__MATERIAL PROVIDED__.
>> Start

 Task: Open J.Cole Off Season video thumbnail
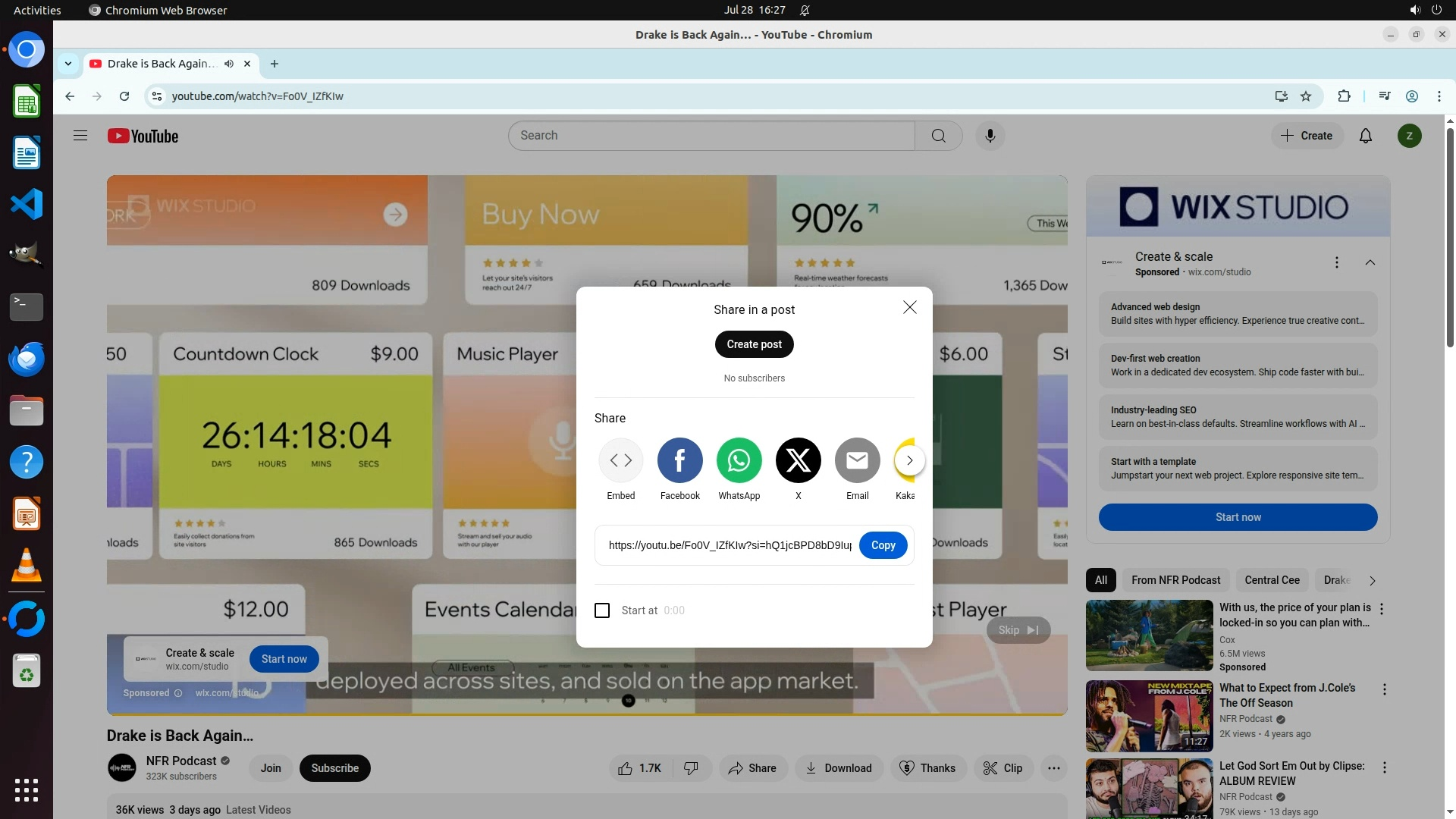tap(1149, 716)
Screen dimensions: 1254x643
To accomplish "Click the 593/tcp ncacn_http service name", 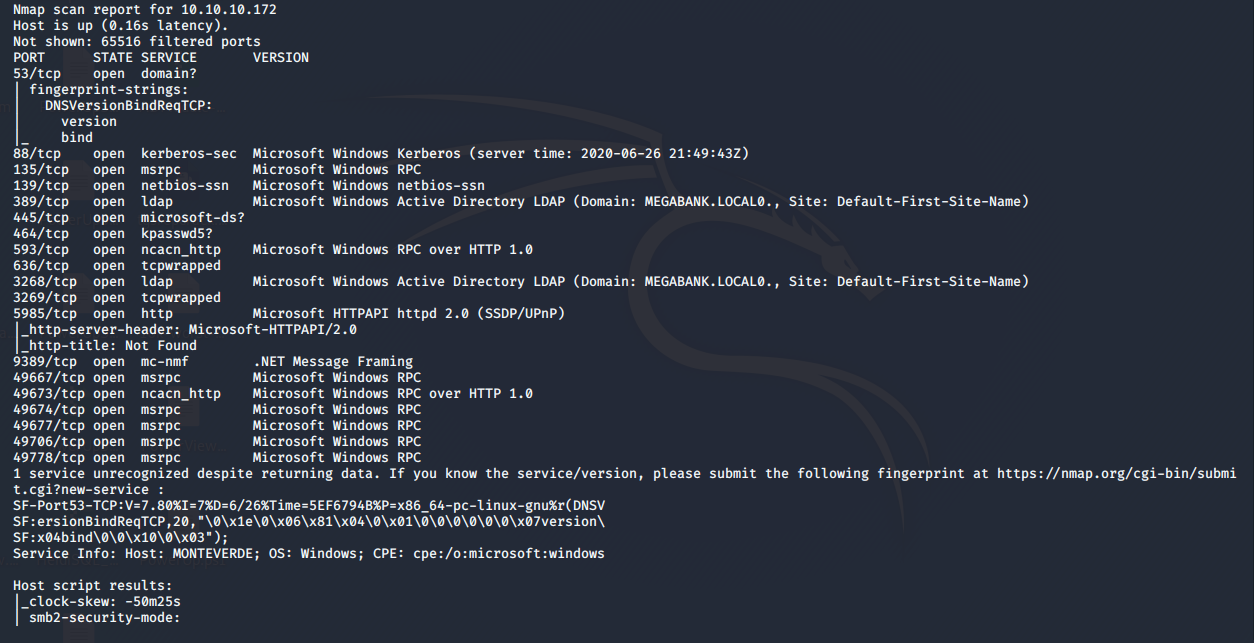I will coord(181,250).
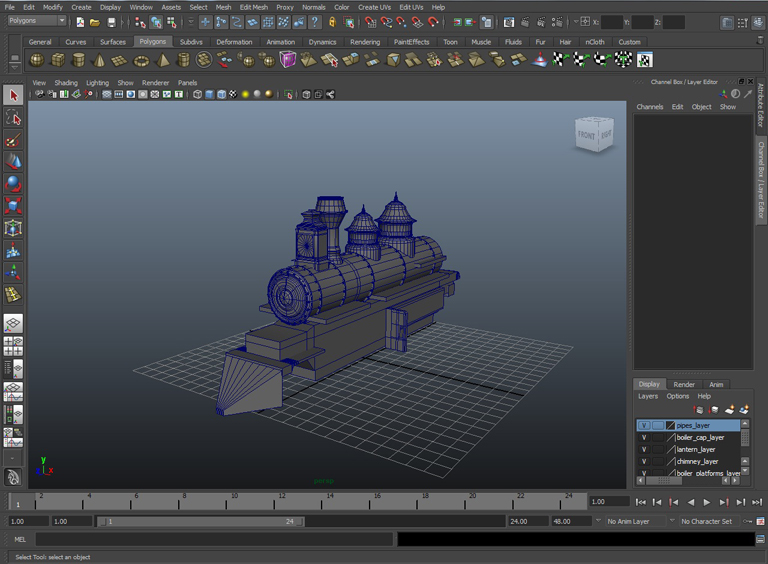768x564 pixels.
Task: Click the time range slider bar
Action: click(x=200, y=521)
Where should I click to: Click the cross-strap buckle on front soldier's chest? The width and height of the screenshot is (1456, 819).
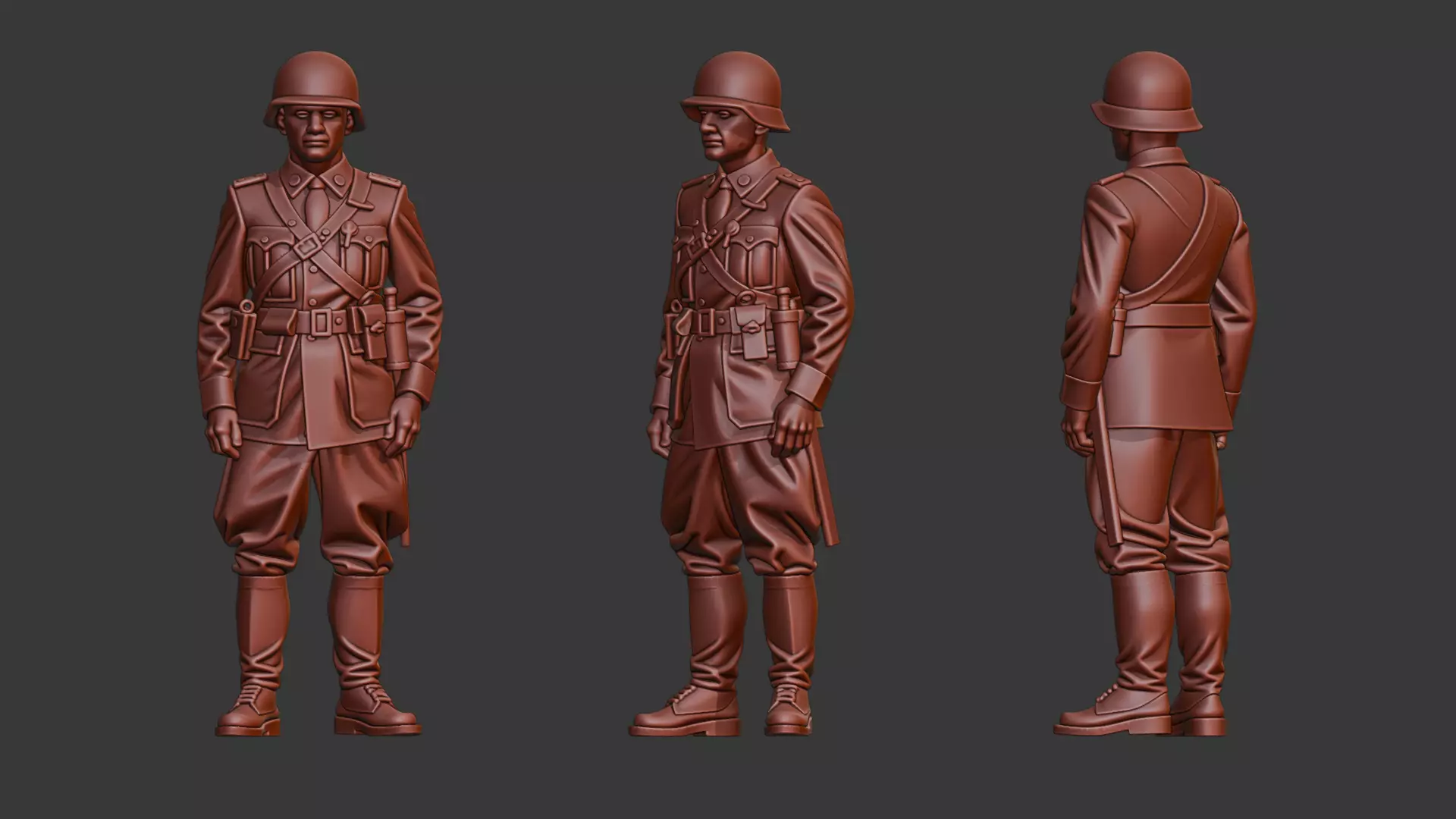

>> End

__SET PROBLEM__. Locate each line in the listing above that contains the word "Task", and copy those lines out.

__RESPONSE TO THE EXERCISE__.
 Task: Open J.Cole Off Season video thumbnail
Task: Click the time range slider bar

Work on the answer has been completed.